Mas Jesus Cristo era o Filho Unigênito de Deus. Ele tomou sobre Si mesmo a natureza humana... Nem por um momento houve nEle uma má propensão.” Evidentemente, “Ele sabe por experiência quais as fraquezas da humanidade, quais as nossas necessidades, e onde jaz a força de nossas tentações; pois Ele foi “tentado em todas as coisas, como nós, mas sem pecado’ (Heb. 4:15).”

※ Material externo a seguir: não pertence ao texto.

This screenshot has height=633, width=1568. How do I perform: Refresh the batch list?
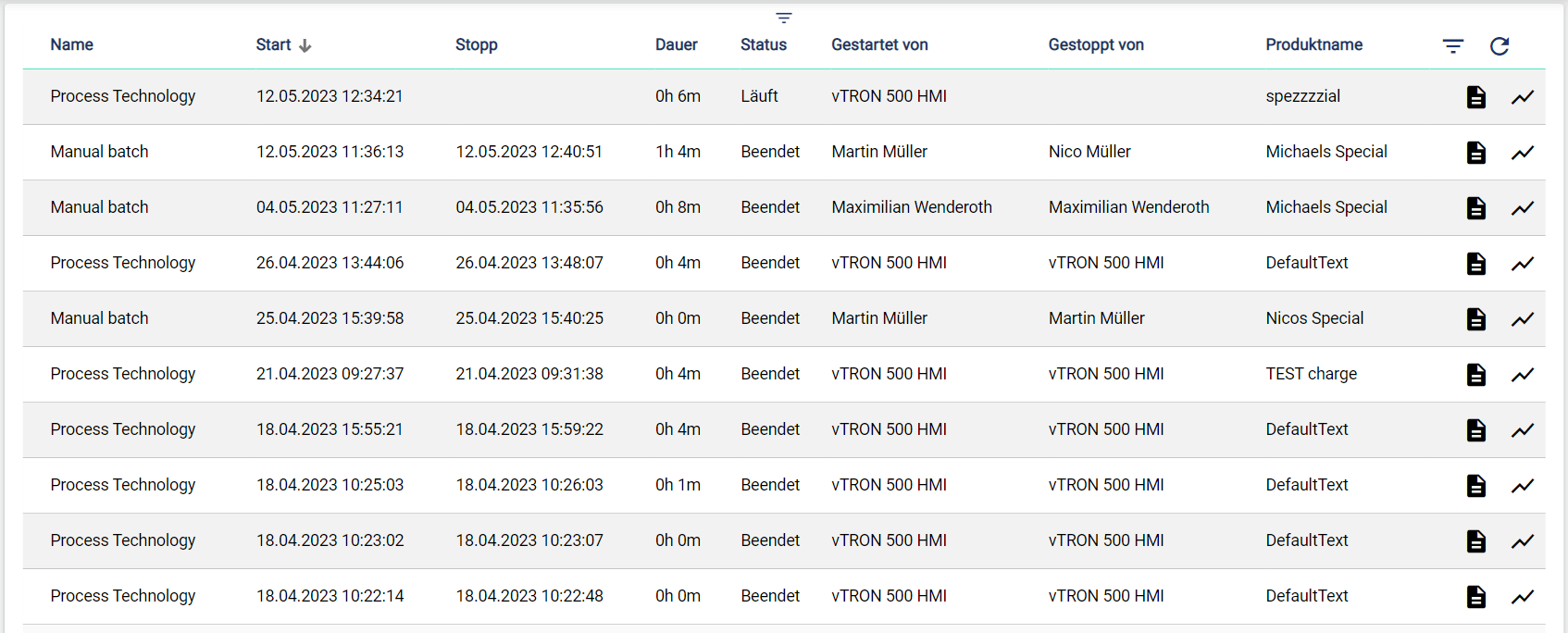coord(1500,46)
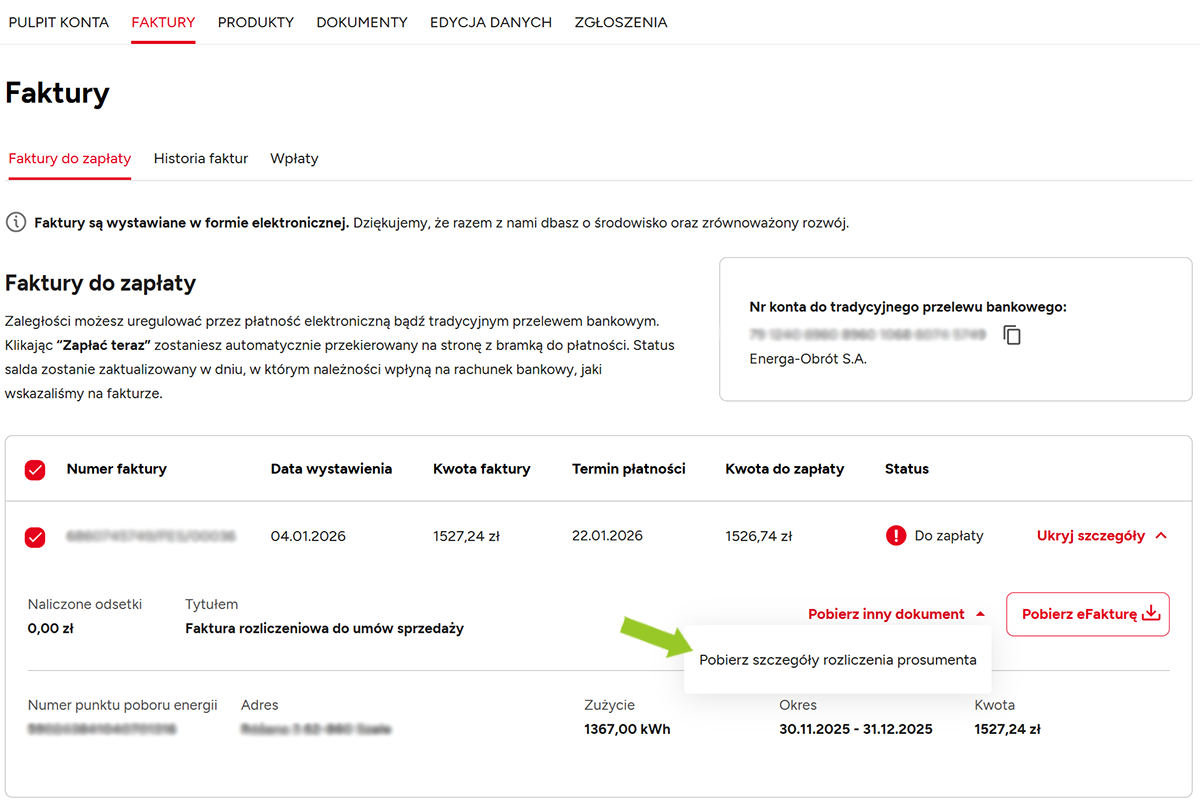This screenshot has height=805, width=1200.
Task: Choose Pobierz szczegóły rozliczenia prosumenta
Action: tap(837, 660)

Igualmente, há um mal-entendido entre as expressões “más tendências” e “más propensões”. Ellen White faz uma clara distinção entre as duas locuções. Enquanto declara solenemente que Jesus nunca teve “más propensões”, também afirma que “Ele tinha de enfrentar e estar sujeito a todas as más tendências das quais o homem é herdeiro, operando de toda maneira concebível para destruir Sua fé”.
Como William Hyde observou: “embora oprimido pelas fraquezas da humanidade decaída, Jesus nunca permitiu que as tendências e propensões da raça humana se tornassem más. Ele nunca permitiu que uma fraqueza humana se tornasse um pecado pessoal. Embora tentado a pecar, nunca participou do pecado, nunca desenvolveu propensões más ou pecaminosas.”
Para justificar o ponto de vista de que Jesus possuía uma natureza humana sem pecado, Heppenstall afirmou que o pecado nunca foi transmitido por “propagação natural”. Sendo “uma coisa espiritual”, o próprio pecado não pode “ser transmitido geneticamente”. Se isso fosse verdade, deveria ser válido para toda a humanidade, o que claramente não é o caso.
Ao declarar que Jesus nasceu “de mulher, nasceu sob a lei” (Gál. 4:4), Paulo confirma que Jesus herdou, como todos os homens, “os resultados da operação da grande lei da hereditariedade. O que foram esses resultados é mostrado na história de Seus antepassados terrestres.
Ele veio com tal hereditariedade para partilhar de nossas dores e tentações, e dar-nos exemplo de uma vida impecável”. A diferença entre Jesus e o restante de humanidade não procede do fato de que todos os humanos são pecadores por hereditariedade.
Eles são pecadores “porque todos pecaram” (Rom. 5:12). Somente Jesus nunca pecou, embora houvesse vindo “em semelhança de carne pecaminosa”.
Obviamente, os ancestrais de Cristo possuíam mais que “simples fraquezas”. Ellen White afirma que “Cristo tomou sobre Si as fraquezas da humanidade degenerada. Somente assim poderia Ele resgatar o homem das profundezas de sua degradação”987 “Ao tomar sobre Si a natureza do homem em sua condição decaída, Cristo não participou, no mínimo que fosse, de seu pecado.”
Para explicar esse paradoxo, é imperativo que nos abstenhamos dos erros da imaculada conceição e do pecado original. Isso é o que tentaremos fazer no capítulo final, com base na Escritura.